8. Het voorgaande leidt tot de slotsom dat het beroep gegrond is en dat het bestreden besluit vernietigd zal worden. De rechtbank ziet aanleiding om met toepassing van artikel 8:72, derde lid, aanhef en onder b, van de Awb zelf in de zaak te voorzien door het bezwaar van eiser gegrond te verklaren en het primaire besluit en het besluit van 22 mei 2023 te herroepen. Dit betekent dat er geen omgevingsvergunning meer bestaat voor het realiseren van een aanbouw aan de voorzijde van de woning en de aanleg van een in- en uitrit ten behoeve van parkeren op eigen terrein.
9. Nu tussen partijen niet in geschil is dat de vergunninghouder beoogd heeft de aanvraag om een omgevingsvergunning in te trekken en geen prijs meer stelt op de omgevingsvergunning zoals verleend met het primaire besluit, hoeft verweerder geen nieuw besluit te nemen.
10. Omdat de rechtbank het beroep gegrond verklaart, moet verweerder aan eiser het betaalde griffierecht vergoeden. De rechtbank veroordeelt verweerder daarnaast in de door eiser gemaakte proceskosten. Deze kosten stelt de rechtbank op grond van het Besluit proceskosten bestuursrecht voor de door een derde beroepsmatig verleende rechtsbijstand in beroep vast op € 875,- (1 punt voor het indienen van het beroepschrift, met een waarde per punt van € 875,- en een wegingsfactor 1) en in bezwaar op € 624,- (1 punt voor het indienen van het bezwaarschrift, met een waarde per punt van € 624,- en een wegingsfactor 1). Verder bestaan de proceskosten uit de reiskosten van € 14,20 die eiser heeft moeten maken om naar de zitting te komen. Er zijn verder geen kosten gemaakt die vergoed kunnen worden.

Beslissing

De rechtbank:
- verklaart het beroep gegrond;
- vernietigt het bestreden besluit;
- verklaart het bezwaar van eiser gegrond;
- herroept het primaire besluit en het besluit van 22 mei 2023;
- bepaalt dat deze uitspraak in de plaats komt van het vernietigde bestreden besluit;
- bepaalt dat verweerder het griffierecht van € 184,- aan eiser moet vergoeden;
- veroordeelt verweerder tot betaling van € 1.513,20 aan proceskosten aan eiser.
Deze uitspraak is gedaan door mr.
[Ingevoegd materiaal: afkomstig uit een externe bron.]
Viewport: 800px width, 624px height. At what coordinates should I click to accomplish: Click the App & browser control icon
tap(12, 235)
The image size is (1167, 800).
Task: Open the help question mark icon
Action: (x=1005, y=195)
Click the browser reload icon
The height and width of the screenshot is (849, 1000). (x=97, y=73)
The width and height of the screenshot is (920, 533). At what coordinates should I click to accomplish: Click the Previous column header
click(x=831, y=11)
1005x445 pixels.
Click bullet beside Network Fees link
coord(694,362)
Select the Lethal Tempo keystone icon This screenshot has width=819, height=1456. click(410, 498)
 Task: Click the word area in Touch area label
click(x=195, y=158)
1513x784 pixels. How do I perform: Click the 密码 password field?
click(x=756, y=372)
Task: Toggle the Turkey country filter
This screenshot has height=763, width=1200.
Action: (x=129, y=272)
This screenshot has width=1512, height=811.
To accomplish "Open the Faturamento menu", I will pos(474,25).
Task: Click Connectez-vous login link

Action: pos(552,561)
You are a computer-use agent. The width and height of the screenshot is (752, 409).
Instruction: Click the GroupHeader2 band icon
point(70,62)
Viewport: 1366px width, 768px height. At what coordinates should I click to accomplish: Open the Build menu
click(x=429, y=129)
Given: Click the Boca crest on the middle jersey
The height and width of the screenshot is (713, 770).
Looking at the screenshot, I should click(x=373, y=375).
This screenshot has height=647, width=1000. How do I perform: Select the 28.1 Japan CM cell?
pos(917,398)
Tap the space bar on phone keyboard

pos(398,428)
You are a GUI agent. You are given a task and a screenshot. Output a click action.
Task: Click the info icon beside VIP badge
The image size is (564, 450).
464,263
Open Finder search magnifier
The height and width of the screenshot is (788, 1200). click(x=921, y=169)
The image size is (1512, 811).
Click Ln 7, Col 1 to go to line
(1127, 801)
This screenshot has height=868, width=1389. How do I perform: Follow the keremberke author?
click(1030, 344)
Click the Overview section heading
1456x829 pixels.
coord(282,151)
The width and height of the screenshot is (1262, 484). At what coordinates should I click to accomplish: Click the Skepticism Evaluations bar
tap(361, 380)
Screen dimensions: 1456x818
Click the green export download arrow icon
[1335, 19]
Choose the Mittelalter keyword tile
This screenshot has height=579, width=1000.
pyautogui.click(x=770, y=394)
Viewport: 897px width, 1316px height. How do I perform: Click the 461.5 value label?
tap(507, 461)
A.C. de Winter, rechter, in aanwezigheid van mr. J.A. Klein, griffier. De uitspraak is uitgesproken in het openbaar op 17 mei 2024.
griffier
rechter
Een afschrift van deze uitspraak is verzonden aan partijen op:

Informatie over hoger beroep

Een partij die het niet eens is met deze uitspraak, kan een hogerberoepschrift sturen naar de Afdeling bestuursrechtspraak van de Raad van State waarin wordt uitgelegd waarom deze partij het niet eens is met deze uitspraak. Het hogerberoepschrift moet worden ingediend binnen zes weken na de dag waarop deze uitspraak is verzonden. Kan de indiener de behandeling van het hoger beroep niet afwachten, omdat de zaak spoed heeft, dan kan de indiener de voorzieningenrechter van de Afdeling bestuursrechtspraak van de Raad van State vragen om een voorlopige voorziening (een tijdelijke maatregel) te treffen.